>>>

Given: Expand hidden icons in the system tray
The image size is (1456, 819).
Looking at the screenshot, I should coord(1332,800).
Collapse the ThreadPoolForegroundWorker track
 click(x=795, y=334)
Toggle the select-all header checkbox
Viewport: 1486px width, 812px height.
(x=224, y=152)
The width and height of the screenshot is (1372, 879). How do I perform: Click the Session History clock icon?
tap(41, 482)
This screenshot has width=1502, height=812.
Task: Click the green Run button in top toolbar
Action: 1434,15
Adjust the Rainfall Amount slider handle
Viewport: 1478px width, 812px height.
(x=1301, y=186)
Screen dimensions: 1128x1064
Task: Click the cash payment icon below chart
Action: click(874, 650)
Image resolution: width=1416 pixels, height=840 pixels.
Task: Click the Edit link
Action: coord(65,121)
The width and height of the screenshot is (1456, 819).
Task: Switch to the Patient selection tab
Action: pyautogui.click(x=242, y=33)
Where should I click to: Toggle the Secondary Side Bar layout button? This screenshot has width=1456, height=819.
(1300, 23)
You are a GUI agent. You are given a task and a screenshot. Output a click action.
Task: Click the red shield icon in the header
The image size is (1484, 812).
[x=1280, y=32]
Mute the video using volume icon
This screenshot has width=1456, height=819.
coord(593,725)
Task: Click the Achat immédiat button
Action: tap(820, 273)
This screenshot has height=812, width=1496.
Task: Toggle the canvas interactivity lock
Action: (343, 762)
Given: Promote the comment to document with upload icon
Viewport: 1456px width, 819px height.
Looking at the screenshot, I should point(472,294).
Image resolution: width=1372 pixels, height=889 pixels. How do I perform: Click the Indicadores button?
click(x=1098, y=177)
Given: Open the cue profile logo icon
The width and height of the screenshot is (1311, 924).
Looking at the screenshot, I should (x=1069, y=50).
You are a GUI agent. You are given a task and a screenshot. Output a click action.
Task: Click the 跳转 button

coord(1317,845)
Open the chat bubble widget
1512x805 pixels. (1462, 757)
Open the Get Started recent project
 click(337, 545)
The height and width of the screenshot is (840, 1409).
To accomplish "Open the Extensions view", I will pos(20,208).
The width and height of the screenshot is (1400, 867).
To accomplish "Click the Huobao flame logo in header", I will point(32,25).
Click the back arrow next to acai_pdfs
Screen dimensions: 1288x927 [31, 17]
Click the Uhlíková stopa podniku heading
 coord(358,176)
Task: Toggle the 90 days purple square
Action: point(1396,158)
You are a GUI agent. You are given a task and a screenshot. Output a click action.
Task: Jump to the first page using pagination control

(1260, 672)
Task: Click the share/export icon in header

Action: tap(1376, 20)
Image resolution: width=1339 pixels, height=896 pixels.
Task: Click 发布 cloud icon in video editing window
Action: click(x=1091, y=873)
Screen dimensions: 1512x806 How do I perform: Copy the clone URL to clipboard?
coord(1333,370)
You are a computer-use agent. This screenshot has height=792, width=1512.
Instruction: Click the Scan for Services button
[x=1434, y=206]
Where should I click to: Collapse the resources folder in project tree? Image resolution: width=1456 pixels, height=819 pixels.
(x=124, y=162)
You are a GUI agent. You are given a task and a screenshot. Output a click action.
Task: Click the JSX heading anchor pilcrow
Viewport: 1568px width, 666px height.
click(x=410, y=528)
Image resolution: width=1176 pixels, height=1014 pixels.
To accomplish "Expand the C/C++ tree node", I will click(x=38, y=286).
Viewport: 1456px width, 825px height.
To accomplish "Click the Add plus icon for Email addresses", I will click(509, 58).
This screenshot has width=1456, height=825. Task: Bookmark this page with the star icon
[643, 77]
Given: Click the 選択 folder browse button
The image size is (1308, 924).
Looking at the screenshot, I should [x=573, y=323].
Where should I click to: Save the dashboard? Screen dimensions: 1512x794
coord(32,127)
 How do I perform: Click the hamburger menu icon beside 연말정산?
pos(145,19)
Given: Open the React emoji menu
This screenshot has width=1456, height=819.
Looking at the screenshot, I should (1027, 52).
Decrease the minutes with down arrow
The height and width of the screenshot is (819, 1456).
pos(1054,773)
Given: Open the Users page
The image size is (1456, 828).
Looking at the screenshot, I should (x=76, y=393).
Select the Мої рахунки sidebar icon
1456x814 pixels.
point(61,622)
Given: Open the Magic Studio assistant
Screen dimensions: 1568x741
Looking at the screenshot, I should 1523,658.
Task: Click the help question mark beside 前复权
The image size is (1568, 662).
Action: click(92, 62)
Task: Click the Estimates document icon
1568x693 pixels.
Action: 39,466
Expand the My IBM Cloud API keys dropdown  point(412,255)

<<<

YOUR OBJECTIVE: Using the listing above, transcribe every entry exactly.

RESPONSE TO THE EXERCISE:
Given: Expand hidden icons in the system tray
The image size is (1456, 819).
Looking at the screenshot, I should coord(1332,800).
Collapse the ThreadPoolForegroundWorker track
 click(x=795, y=334)
Toggle the select-all header checkbox
Viewport: 1486px width, 812px height.
(x=224, y=152)
The width and height of the screenshot is (1372, 879). How do I perform: Click the Session History clock icon?
tap(41, 482)
This screenshot has width=1502, height=812.
Task: Click the green Run button in top toolbar
Action: 1434,15
Adjust the Rainfall Amount slider handle
Viewport: 1478px width, 812px height.
(x=1301, y=186)
Screen dimensions: 1128x1064
Task: Click the cash payment icon below chart
Action: click(874, 650)
Image resolution: width=1416 pixels, height=840 pixels.
Task: Click the Edit link
Action: coord(65,121)
The width and height of the screenshot is (1456, 819).
Task: Switch to the Patient selection tab
Action: pyautogui.click(x=242, y=33)
Where should I click to: Toggle the Secondary Side Bar layout button? This screenshot has width=1456, height=819.
(1300, 23)
You are a GUI agent. You are given a task and a screenshot. Output a click action.
Task: Click the red shield icon in the header
The image size is (1484, 812).
[x=1280, y=32]
Mute the video using volume icon
This screenshot has width=1456, height=819.
coord(593,725)
Task: Click the Achat immédiat button
Action: tap(820, 273)
This screenshot has height=812, width=1496.
Task: Toggle the canvas interactivity lock
Action: (343, 762)
Given: Promote the comment to document with upload icon
Viewport: 1456px width, 819px height.
Looking at the screenshot, I should point(472,294).
Image resolution: width=1372 pixels, height=889 pixels. How do I perform: Click the Indicadores button?
click(x=1098, y=177)
Given: Open the cue profile logo icon
The width and height of the screenshot is (1311, 924).
Looking at the screenshot, I should (x=1069, y=50).
You are a GUI agent. You are given a task and a screenshot. Output a click action.
Task: Click the 跳转 button

coord(1317,845)
Open the chat bubble widget
1512x805 pixels. (1462, 757)
Open the Get Started recent project
 click(337, 545)
The height and width of the screenshot is (840, 1409).
To accomplish "Open the Extensions view", I will pos(20,208).
The width and height of the screenshot is (1400, 867).
To accomplish "Click the Huobao flame logo in header", I will point(32,25).
Click the back arrow next to acai_pdfs
Screen dimensions: 1288x927 [31, 17]
Click the Uhlíková stopa podniku heading
 coord(358,176)
Task: Toggle the 90 days purple square
Action: point(1396,158)
You are a GUI agent. You are given a task and a screenshot. Output a click action.
Task: Jump to the first page using pagination control

(1260, 672)
Task: Click the share/export icon in header

Action: tap(1376, 20)
Image resolution: width=1339 pixels, height=896 pixels.
Task: Click 发布 cloud icon in video editing window
Action: click(x=1091, y=873)
Screen dimensions: 1512x806 How do I perform: Copy the clone URL to clipboard?
coord(1333,370)
You are a computer-use agent. This screenshot has height=792, width=1512.
Instruction: Click the Scan for Services button
[x=1434, y=206]
Where should I click to: Collapse the resources folder in project tree? Image resolution: width=1456 pixels, height=819 pixels.
(x=124, y=162)
You are a GUI agent. You are given a task and a screenshot. Output a click action.
Task: Click the JSX heading anchor pilcrow
Viewport: 1568px width, 666px height.
click(x=410, y=528)
Image resolution: width=1176 pixels, height=1014 pixels.
To accomplish "Expand the C/C++ tree node", I will click(x=38, y=286).
Viewport: 1456px width, 825px height.
To accomplish "Click the Add plus icon for Email addresses", I will click(509, 58).
This screenshot has width=1456, height=825. Task: Bookmark this page with the star icon
[643, 77]
Given: Click the 選択 folder browse button
The image size is (1308, 924).
Looking at the screenshot, I should [x=573, y=323].
Where should I click to: Save the dashboard? Screen dimensions: 1512x794
coord(32,127)
 How do I perform: Click the hamburger menu icon beside 연말정산?
pos(145,19)
Given: Open the React emoji menu
This screenshot has width=1456, height=819.
Looking at the screenshot, I should (1027, 52).
Decrease the minutes with down arrow
The height and width of the screenshot is (819, 1456).
pos(1054,773)
Given: Open the Users page
The image size is (1456, 828).
Looking at the screenshot, I should (x=76, y=393).
Select the Мої рахунки sidebar icon
1456x814 pixels.
point(61,622)
Given: Open the Magic Studio assistant
Screen dimensions: 1568x741
Looking at the screenshot, I should 1523,658.
Task: Click the help question mark beside 前复权
The image size is (1568, 662).
Action: click(92, 62)
Task: Click the Estimates document icon
1568x693 pixels.
Action: 39,466
Expand the My IBM Cloud API keys dropdown  point(412,255)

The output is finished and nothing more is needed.